_Task details_:
Where the word "size" occurs in a line of the data, return the whole line.

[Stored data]
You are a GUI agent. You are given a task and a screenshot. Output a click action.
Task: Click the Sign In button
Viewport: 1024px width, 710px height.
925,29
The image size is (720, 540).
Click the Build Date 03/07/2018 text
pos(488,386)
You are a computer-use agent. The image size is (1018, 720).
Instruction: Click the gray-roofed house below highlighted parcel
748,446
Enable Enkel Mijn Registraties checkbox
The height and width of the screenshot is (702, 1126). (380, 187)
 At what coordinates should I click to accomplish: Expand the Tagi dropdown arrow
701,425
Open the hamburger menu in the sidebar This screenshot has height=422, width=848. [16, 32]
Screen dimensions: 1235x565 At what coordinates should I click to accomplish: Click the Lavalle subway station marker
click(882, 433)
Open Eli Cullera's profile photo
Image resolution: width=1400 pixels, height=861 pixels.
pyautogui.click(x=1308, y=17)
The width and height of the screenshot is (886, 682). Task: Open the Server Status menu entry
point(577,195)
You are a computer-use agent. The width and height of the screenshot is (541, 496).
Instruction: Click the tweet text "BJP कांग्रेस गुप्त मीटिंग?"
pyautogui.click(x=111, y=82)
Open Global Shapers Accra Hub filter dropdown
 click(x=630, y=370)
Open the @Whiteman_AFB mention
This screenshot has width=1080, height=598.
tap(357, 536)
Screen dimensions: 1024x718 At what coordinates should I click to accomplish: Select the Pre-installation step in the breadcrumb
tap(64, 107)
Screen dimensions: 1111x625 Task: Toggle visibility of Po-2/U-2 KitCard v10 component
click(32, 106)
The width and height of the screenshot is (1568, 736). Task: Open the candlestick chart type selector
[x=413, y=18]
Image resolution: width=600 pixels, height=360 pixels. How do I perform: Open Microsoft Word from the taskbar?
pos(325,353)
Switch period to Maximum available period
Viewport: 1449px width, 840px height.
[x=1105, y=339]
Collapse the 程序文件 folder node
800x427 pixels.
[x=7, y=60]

_Reply to the exercise_:
The image size is (720, 540).
You are a computer-use agent. The image size is (1018, 720).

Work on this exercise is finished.